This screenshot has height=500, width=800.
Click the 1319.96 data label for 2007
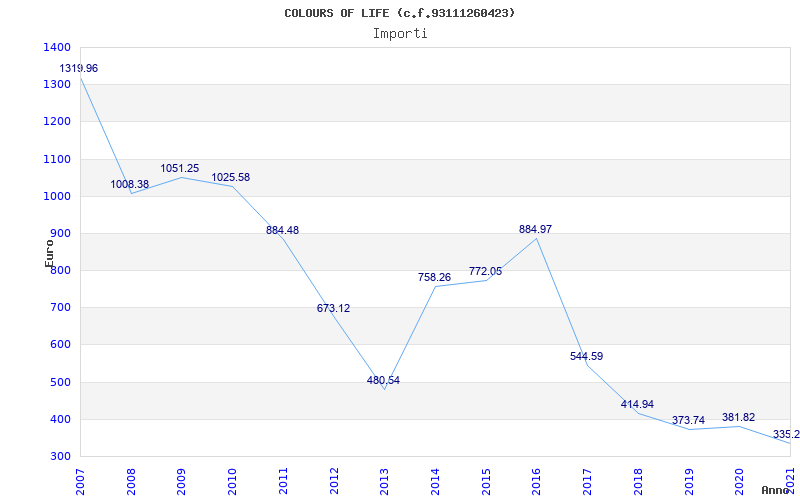[79, 68]
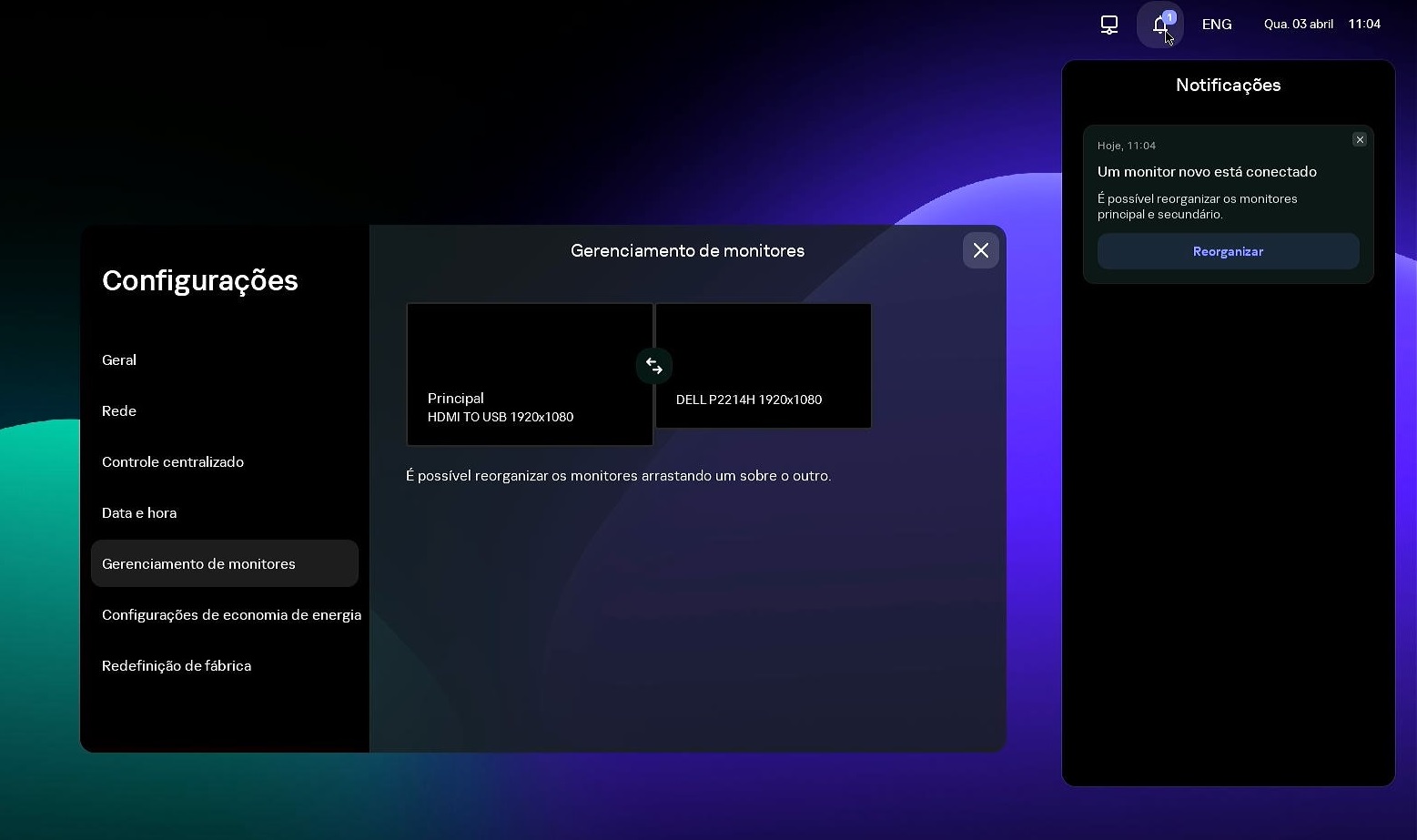Click the Notificações panel title
1417x840 pixels.
pyautogui.click(x=1228, y=85)
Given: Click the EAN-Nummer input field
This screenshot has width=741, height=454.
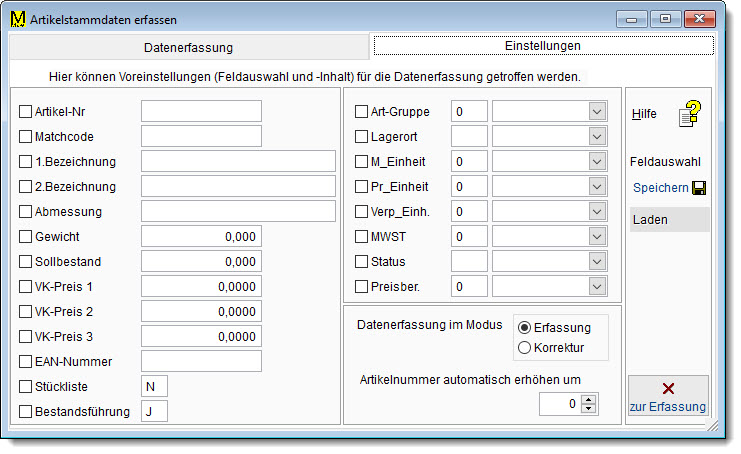Looking at the screenshot, I should [x=201, y=361].
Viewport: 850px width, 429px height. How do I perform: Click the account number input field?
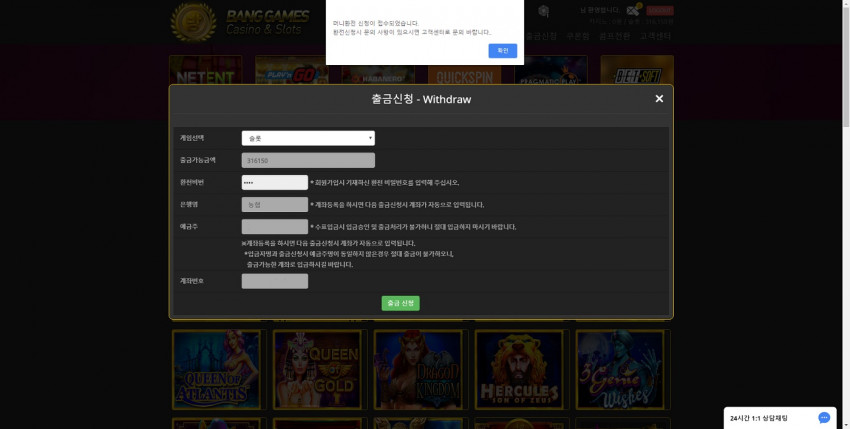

|---|

Scan the data above for the string "field". Copy every line in which it appears.

The answer:
Given: Click the EAN-Nummer input field
Viewport: 850px width, 429px height. How do I perform: Click the account number input field?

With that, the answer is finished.